BEGIN Data under study

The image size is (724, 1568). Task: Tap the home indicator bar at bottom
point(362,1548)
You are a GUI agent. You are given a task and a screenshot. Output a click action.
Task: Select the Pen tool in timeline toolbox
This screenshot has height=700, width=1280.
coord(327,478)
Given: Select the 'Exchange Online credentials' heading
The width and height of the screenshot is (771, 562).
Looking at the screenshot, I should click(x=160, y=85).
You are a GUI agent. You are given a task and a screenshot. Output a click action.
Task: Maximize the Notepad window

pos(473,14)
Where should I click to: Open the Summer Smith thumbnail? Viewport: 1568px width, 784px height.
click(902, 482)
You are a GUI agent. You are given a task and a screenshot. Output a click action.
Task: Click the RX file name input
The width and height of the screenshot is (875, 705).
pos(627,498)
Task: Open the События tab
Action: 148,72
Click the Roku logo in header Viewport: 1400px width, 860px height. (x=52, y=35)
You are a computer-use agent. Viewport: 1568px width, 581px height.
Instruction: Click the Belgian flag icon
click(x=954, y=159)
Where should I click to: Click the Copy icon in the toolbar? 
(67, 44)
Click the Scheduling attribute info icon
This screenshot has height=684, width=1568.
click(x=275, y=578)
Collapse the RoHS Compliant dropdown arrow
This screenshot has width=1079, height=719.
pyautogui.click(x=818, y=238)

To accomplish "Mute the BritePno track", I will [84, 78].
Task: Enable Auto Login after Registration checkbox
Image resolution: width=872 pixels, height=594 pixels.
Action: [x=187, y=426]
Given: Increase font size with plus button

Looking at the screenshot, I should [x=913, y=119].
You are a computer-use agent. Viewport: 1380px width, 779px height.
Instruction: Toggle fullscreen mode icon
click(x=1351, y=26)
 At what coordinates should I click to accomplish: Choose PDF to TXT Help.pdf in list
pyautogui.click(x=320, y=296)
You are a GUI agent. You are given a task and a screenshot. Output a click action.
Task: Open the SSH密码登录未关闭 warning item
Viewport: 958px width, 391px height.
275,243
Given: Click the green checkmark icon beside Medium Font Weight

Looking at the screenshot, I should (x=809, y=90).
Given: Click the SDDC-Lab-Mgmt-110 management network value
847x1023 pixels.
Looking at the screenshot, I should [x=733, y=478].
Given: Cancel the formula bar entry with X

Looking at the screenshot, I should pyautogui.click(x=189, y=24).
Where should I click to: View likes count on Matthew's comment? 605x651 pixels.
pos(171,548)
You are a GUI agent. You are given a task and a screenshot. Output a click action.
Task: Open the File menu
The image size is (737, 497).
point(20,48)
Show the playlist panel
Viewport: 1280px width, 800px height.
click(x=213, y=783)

END Data under study

• [What you are asked to do] Set down exactly, and only, the lines of the data above from the line containing "Task: Open the SSH密码登录未关闭 warning item" through the last one.

• [Task result]
Task: Open the SSH密码登录未关闭 warning item
Viewport: 958px width, 391px height.
275,243
Given: Click the green checkmark icon beside Medium Font Weight

Looking at the screenshot, I should (x=809, y=90).
Given: Click the SDDC-Lab-Mgmt-110 management network value
847x1023 pixels.
Looking at the screenshot, I should [x=733, y=478].
Given: Cancel the formula bar entry with X

Looking at the screenshot, I should pyautogui.click(x=189, y=24).
Where should I click to: View likes count on Matthew's comment? 605x651 pixels.
pos(171,548)
You are a GUI agent. You are given a task and a screenshot. Output a click action.
Task: Open the File menu
The image size is (737, 497).
point(20,48)
Show the playlist panel
Viewport: 1280px width, 800px height.
click(x=213, y=783)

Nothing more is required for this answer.